Under study conditions, we found no association between ORI and PaO2 levels. Although we acknowledge that the ORI is not marketed as a noninvasive PaO2 monitor, our results are not consistent with previous studies. This may be explained by several factors. Several positive studies have focused on the ability of the ORI to predict desaturations in the operating room, in pediatrics, in emergencies, in obese patients, or in thoracic surgery [14, 25,26,27,28,29]. These results are very interesting, but address a completely different question than ours (desaturation versus prediction of hyperoxia). Other works found a good correlation between ORI and PaO2. These studies included healthy volunteers or surgical patients under general anesthesia [10,11,12,13]. In a study of 20 healthy volunteers, Vos et al. found a strong and positive correlation between ORI and PaO2 (R = 0.8) [13]. In studies conducted in the operating room, a correlation between ORI and PaO2 was found, ranging from r2 = 0.54 to r2 = 0.71 (12,13). In another study, ORI was found to be able to detect PaO2 > 100 mmHg (threshold = 0.24) [12]. Compared to patients under general anesthesia in the operating room, patients in the ICU differ in many ways. General inflammation can cause peripheral edema, which can alter the plethysmographic signal. ICU patients are more likely to receive vasoactive medications that may alter vasomotor tone, but they do not appear to alter the diagnostic performance of ORI in our study. Anesthesia patients are also all perfectly quiet, which is not the case in the ICU; this element could also explain a signal alteration in the ICU. All these elements could partially explain our results.

ORI has been much less studied in the ICU. To our knowledge, the only study that investigated ORI in the ICU found a significant reduction in hyperoxia when using an ORI-based protocol [30]. In this monocentric study, patients with ORI monitoring were more likely to be ventilated with a FiO2 of 0.21, which probably secured the main outcome. The results of our study suggest that ORI does not seem to be suitable for detecting hyperoxia situations in the ICU. Moreover, there seem to be very large individual variations (Fig. 2).

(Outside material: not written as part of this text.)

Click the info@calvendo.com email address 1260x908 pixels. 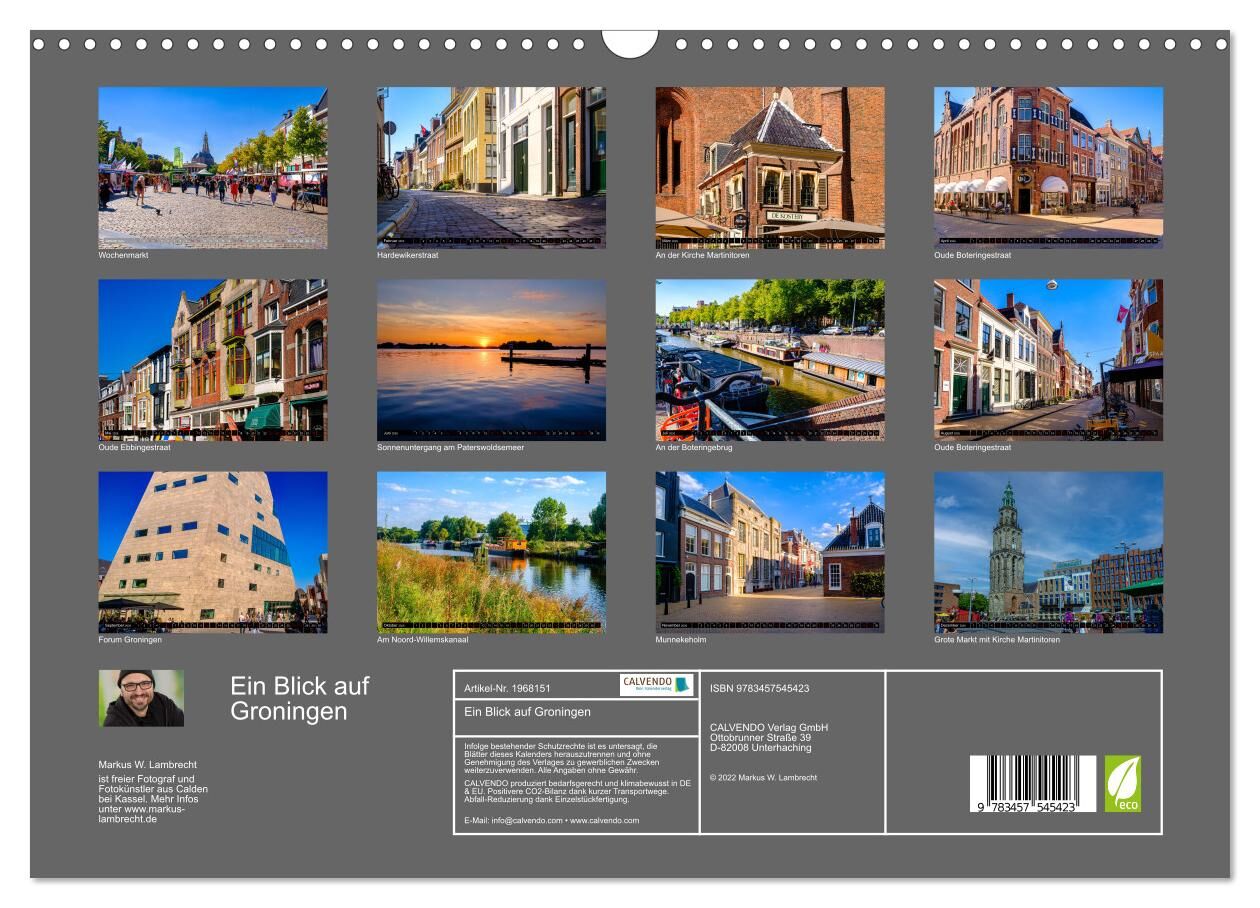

Our study has several limitations. First, we measured a PaO2 greater than 100 mmHg in 34% of cases, which is less than in other studies [4, 20, 31]. However, the sensitivity and specificity of a test are not affected by the prevalence of the disease. We may already have restrictive oxygen targets in our ICU because nurses are allowed to lower the inspiratory O2 fraction when SpO2 is higher than physician orders, and repeated arterial blood gas measurements have been used to lower FiO2, which is done routinely. However, lowering FiO2 based on ORI was not allowed. In particular, we found a single PaO2 measurement higher than 200 mmHg, which precluded analysis of ORI in the presence of high hyperoxia (PaO2 > 200 mmHg). Considering the medical literature, it seems unethical to voluntarily increase PaO2 in ICU patients to study the correlation. Second, all ORI values were considered, regardless of the PI value. This can be considered a limitation since a minimum PI is required to obtain adequate ORi measurements. Third, we have 46 missing data, which is low given the number of measurements we performed, but they may have been emergencies in unstable patients in whom our team could have increased FiO2. Finally, our results focused on a very specific population of brain-injured patients, mostly after subarachnoid hemorrhage, for whom PaO2 values are challenging in both respects. The results remain to be confirmed in other populations.

Conclusion

Under the conditions of the study, our results suggest that ORI is unable to detect hyperoxia and that ORI and PaO2 are poorly correlated in neurocritical care patients.